What I'm linking to is Many Eyes, which is an interesting visualization experiment put together by the people at IBM. Christophe Viau was kind enough to point me in its direction. The concept behind Many Eyes is simple: you upload data, and then everyone can have a go at visualizing it. If you've kept a log of the weight you've squatted for every workout in the past ten years (and who hasn't?), you can upload it, and the whole wide internet can turn it into a multitude of charts and diagrams. Here is the data behind my graph. Graphs, sadly, seem to have only one visualization, so you're pretty much stuck with the visualization I linked to above. I'm not going to complain too much though: until I can build a better engine for online visualizations, my readers (all five of them) can have a poke around my graph and see who's been playing with who.

If anyone has any submissions to add to the Map of Rock, or explanations as to how Deep Purple could have turned into the awful Whitesnake, please leave them in the comments. 

Friday, February 24, 2012

Rocket Science

This is what passes for swag in the bioinformatics world:


Confused?
My co-worker arrived from a product showcase wearing the above. I appreciate the sentiment only because no-one I've talked to knows what bioinformatics is. My spellchecker still thinks it's not a word. 

I disagree with the shirt, because if a bioinformatician designed a rocket, the bolts would all be in metric, the nuts in imperial, everything else in cubits, and the whole mess would probably turn into a pinwheel of flaming death if it ever got off the ground. We're working on that.

Friday, February 10, 2012

The Rumors of my Demise have been Greatly Exaggerated

I haven't abandoned my loyal readers (all three of you); there are more exciting things in the pipeline!

The Map of Rock is going to change format and illustrate some quirks of protein-protein interaction networks. By the way, if you haven't pitched in your two cents towards getting the Map of Rock released into the wild, you can still do so here. Get on that, by the way. It's expanded to Iced Earth, thanks to input from a knowledgeable coworker, a development I feel ill at ease with.

I'm counting on my readership to be either too lazy or too well informed
to go listen to Iced Earth.
Also, there's going to be some rumbling at Annex Fitness, the strength and conditioning group I help coach. It will include lots of grainy black and white photographs of the strongmen of yore, and a chunk of relatively obscure Toronto history.
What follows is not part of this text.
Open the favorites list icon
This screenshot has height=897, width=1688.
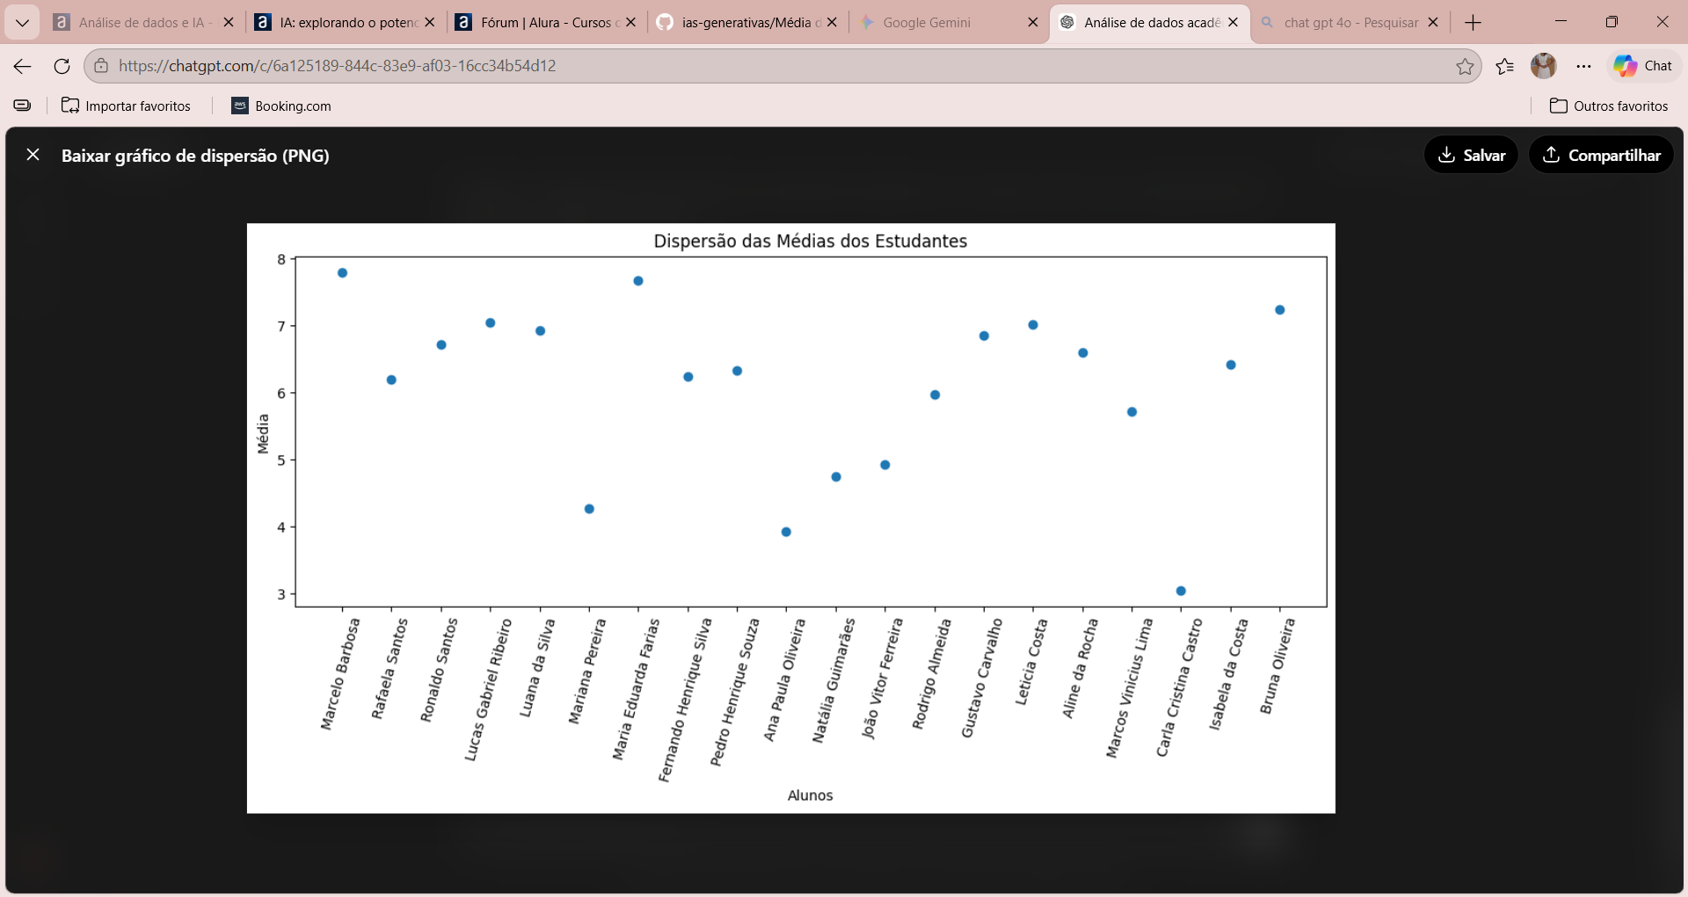pyautogui.click(x=1505, y=66)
In the meanwhile, I read things:

Why You Need Domain Knowledge

More Ricky Bruch

And something that fell into my lap a month late from the minds at Starting Strength.

Wednesday, January 25, 2012

Teaser: The Map of Rock

I've had a LOT of fun building the Map of Rock over the past month, and with a few pointers from Christophe Viau, I've managed to find a spot for it online, where everyone can have a gander. There's a problem though: I see a lot of people reading this blog, but no comments. I cannot make bricks without clay, people. So here's the deal: five comments. If five comments show up on this post, you can have the ultra-secret volcano-lair location of the Map of Rock. It's a steal, ladies and gentlemen.

Ten comments, and I'll go through the trouble of inserting all the missing umlauts.